In still another embodiment of the present disclosure, a cutting bit for a pruning tool comprises an elongate body including a first end, an intermediate portion, a second end and a longitudinal axis. A pair of opposed flutes extend helically along the longitudinal axis at the intermediate portion of the elongate body. A helical tooth is disposed along each of the pair of opposed flutes. Each helical tooth includes a cutting surface and a relief wall which intersect to form a helical cutting edge. A shank is located at a first end of the elongate body and is adapted for connection to an associated pruning tool.

In accordance with yet another embodiment of the present disclosure, a method is provided for pruning a tree or other plant.
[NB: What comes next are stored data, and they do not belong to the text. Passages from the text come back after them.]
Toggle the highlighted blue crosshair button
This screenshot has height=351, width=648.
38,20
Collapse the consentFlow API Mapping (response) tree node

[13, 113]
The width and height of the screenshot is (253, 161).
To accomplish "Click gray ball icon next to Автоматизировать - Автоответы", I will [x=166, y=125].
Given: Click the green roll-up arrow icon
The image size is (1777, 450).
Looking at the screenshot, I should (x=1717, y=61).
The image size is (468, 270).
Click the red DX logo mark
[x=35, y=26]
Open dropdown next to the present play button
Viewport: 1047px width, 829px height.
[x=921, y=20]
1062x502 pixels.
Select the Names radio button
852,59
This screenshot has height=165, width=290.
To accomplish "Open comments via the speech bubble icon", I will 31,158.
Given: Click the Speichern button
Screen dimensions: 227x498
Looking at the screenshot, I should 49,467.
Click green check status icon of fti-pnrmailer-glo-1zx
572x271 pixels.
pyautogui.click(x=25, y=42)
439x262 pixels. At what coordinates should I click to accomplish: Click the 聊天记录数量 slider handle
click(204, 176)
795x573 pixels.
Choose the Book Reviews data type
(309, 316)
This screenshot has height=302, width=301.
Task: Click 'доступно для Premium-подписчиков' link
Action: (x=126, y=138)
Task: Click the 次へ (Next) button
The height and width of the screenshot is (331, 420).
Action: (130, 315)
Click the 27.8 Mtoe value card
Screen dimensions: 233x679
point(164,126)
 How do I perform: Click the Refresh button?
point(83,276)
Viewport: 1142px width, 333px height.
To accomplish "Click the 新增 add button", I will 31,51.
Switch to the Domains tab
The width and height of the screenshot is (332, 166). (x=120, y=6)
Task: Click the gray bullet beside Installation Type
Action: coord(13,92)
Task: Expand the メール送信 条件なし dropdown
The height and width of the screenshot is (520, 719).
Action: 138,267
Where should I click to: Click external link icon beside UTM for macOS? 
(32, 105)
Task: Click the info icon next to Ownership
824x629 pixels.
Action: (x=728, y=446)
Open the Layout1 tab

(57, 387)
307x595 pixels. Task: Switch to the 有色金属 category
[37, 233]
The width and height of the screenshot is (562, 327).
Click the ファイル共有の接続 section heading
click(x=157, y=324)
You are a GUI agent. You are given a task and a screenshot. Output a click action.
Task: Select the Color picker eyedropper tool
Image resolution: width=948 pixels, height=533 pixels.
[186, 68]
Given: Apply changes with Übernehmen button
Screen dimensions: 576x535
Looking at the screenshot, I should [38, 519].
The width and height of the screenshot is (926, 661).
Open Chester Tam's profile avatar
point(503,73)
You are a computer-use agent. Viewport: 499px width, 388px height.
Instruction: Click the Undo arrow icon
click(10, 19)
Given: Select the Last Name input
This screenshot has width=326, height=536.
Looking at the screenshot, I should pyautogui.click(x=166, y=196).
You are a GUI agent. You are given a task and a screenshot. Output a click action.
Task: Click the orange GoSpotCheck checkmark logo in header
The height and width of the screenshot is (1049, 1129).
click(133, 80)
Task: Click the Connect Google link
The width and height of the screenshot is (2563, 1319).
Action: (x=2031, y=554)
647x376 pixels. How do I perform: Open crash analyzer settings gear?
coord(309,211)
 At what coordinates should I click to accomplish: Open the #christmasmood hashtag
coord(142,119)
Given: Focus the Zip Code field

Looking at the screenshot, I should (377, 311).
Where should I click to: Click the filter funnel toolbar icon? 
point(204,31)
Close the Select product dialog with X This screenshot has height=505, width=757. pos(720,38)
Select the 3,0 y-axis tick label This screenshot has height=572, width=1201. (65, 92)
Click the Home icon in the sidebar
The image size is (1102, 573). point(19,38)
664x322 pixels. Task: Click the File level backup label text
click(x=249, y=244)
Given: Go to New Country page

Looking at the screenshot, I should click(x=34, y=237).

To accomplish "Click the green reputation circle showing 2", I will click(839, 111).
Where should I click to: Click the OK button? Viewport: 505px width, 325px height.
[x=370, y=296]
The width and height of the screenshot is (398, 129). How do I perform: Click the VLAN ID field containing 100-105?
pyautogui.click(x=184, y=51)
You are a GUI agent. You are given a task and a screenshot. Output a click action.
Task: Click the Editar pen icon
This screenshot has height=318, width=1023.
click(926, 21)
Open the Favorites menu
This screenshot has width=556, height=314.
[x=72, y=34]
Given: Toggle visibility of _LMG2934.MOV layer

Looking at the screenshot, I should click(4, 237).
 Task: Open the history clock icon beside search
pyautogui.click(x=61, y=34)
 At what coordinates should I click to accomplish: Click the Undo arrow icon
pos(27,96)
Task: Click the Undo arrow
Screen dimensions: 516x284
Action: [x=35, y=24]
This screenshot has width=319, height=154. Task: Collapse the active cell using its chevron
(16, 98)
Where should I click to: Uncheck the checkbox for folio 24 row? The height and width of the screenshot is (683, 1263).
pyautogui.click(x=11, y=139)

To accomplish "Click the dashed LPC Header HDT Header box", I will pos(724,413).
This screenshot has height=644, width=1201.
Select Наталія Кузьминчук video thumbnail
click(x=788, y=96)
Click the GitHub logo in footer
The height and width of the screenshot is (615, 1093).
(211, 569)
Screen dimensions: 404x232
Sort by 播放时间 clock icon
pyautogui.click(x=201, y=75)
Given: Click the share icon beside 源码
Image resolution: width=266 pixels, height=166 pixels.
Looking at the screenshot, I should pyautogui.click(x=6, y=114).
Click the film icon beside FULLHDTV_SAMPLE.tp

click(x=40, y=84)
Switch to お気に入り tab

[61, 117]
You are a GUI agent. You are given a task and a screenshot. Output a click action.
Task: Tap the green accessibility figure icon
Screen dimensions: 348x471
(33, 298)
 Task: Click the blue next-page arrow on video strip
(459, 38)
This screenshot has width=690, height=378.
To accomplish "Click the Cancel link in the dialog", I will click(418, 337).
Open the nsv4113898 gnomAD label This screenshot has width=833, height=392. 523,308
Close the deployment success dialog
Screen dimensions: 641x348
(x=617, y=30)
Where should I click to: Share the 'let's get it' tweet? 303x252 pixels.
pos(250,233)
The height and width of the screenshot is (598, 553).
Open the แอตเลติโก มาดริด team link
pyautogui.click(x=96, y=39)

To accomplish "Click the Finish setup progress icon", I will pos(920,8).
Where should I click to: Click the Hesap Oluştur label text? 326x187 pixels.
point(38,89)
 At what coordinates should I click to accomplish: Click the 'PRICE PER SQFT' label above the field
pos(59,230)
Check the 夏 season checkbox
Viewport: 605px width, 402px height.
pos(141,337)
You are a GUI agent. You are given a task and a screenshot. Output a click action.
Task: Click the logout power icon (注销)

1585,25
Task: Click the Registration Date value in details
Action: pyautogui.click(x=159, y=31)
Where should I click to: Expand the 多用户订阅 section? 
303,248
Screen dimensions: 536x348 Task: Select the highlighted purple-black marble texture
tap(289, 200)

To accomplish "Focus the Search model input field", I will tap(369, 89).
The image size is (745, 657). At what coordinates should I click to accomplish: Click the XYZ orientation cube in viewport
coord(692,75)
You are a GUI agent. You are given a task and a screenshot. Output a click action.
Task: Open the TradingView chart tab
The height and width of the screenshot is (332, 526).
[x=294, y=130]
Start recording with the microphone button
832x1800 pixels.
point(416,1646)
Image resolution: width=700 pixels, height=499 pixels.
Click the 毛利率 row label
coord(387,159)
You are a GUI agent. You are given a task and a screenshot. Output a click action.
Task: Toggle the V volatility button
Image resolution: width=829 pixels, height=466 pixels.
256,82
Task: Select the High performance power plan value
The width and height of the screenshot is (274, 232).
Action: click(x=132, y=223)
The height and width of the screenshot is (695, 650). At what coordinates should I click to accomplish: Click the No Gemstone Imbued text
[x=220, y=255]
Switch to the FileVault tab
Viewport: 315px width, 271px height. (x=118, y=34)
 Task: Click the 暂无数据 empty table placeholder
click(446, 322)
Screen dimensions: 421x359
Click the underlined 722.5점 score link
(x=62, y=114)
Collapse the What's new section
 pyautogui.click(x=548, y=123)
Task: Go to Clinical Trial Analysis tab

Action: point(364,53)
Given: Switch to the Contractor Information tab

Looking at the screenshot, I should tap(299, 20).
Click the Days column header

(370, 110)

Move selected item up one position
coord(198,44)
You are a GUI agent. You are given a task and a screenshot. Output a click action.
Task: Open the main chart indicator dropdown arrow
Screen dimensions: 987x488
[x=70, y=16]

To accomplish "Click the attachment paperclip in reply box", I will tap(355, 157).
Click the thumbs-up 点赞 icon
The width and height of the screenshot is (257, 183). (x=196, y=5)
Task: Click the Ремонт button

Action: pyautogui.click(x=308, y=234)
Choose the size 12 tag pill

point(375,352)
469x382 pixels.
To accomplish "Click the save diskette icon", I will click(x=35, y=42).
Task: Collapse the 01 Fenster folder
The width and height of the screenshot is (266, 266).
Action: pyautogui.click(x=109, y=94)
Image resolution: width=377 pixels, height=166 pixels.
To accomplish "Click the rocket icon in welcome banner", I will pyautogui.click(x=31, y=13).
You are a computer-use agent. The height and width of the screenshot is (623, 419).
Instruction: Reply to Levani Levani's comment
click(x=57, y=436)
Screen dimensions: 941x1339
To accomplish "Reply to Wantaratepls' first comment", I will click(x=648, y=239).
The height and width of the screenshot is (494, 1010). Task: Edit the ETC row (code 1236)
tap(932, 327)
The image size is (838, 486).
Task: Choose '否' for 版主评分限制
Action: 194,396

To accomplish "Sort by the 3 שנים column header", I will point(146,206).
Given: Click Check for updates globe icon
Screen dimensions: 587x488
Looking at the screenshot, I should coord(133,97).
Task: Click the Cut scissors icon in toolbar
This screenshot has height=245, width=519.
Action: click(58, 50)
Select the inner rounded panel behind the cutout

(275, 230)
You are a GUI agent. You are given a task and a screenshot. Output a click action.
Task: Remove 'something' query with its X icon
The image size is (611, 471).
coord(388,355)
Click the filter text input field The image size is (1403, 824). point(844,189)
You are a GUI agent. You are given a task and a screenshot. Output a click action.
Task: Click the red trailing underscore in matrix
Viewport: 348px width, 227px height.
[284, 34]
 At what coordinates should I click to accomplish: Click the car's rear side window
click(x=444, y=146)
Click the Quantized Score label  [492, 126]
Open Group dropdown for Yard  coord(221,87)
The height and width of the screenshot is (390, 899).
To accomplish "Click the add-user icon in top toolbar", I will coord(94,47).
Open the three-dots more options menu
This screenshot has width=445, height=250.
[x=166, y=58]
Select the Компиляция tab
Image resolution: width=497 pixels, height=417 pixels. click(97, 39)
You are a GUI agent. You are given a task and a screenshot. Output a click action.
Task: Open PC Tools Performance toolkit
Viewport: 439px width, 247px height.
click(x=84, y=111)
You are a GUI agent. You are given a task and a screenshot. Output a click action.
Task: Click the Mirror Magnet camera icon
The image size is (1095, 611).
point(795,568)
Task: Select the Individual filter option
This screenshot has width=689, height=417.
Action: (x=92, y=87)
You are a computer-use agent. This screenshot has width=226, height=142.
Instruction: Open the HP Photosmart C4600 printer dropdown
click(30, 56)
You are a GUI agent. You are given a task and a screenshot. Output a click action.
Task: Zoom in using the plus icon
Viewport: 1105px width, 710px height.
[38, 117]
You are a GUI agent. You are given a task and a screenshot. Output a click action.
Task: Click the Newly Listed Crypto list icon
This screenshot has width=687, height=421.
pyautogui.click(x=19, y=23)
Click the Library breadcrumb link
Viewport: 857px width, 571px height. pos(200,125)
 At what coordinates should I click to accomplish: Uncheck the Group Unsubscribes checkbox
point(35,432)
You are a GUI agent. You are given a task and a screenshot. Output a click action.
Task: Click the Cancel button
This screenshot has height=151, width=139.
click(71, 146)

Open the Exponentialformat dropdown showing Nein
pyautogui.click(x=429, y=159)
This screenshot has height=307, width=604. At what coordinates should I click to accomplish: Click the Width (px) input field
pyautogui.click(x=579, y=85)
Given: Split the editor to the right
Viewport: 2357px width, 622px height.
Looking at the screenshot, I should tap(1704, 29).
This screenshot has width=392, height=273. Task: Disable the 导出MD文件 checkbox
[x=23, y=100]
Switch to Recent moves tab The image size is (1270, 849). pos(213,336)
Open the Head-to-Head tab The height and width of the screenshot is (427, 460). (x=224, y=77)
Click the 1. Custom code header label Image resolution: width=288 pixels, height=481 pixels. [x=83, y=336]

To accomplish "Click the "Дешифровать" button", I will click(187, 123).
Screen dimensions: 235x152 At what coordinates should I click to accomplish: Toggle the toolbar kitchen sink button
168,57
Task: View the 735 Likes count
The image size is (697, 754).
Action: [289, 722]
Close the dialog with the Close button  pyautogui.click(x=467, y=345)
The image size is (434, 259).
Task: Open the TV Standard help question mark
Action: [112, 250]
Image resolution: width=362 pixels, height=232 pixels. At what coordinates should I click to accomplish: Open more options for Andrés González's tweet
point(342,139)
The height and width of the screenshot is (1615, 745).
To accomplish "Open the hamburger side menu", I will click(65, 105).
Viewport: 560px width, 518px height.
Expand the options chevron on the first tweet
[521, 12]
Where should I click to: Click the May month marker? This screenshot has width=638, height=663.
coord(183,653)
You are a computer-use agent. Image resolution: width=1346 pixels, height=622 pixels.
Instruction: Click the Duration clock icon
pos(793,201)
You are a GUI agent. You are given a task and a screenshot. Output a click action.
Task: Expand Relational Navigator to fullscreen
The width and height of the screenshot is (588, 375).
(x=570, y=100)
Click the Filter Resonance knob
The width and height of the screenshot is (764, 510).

The method comprises bracing a guard against a limb of a tree or other plant or into the limb with a tip of a cutting bit and subsequently cutting the limb by moving the cutting bit in a direction substantially parallel to a diameter of the limb.

BRIEF DESCRIPTION OF THE DRAWINGS

FIG. 1 is side elevational view of a first exemplary embodiment of a cutting bit for a pruning tool in accordance with the present disclosure;

FIG. 2 is an enlarged cross-sectional view of the pruning tool taken along line 2-2 of FIG. 1;

FIG. 3 is a side elevational view of a second exemplary embodiment of a cutting bit for a pruning tool in accordance with the present disclosure;

FIG. 4 is a side perspective view of a third exemplary embodiment of a cutting bit for a pruning tool in accordance with the present disclosure;

FIG. 5 is a side elevational view of one embodiment of a pruning tool including the cutting bit shown in FIG. 1 assembled thereon;

FIG. 6 is a side perspective exploded view of another embodiment of a pruning tool including the cutting bit shown in FIG. 4;

FIG. 7 is a side elevational view of a cutting bit according to still another embodiment of the present disclosure;

FIG. 8 is a side elevational view of the cutting bit of FIG. 7 on an enlarged scale;

FIG. 9 is a cross sectional view through the cutting bit of FIG. 7; and

FIG. 10 is an end elevational view of a front end of the cutting bit of FIG. 8.

DETAILED DESCRIPTION

The present disclosure is directed to a cutting bit for pruning tree branches and limbs and/or shrub branches and twigs. More specifically, the cutting bit is adapted to be coupled to a power source for forming a pruning tool that is adapted to trim tree and shrub (hereinafter collectively referred to as ‘plant’) growth in one sweeping motion.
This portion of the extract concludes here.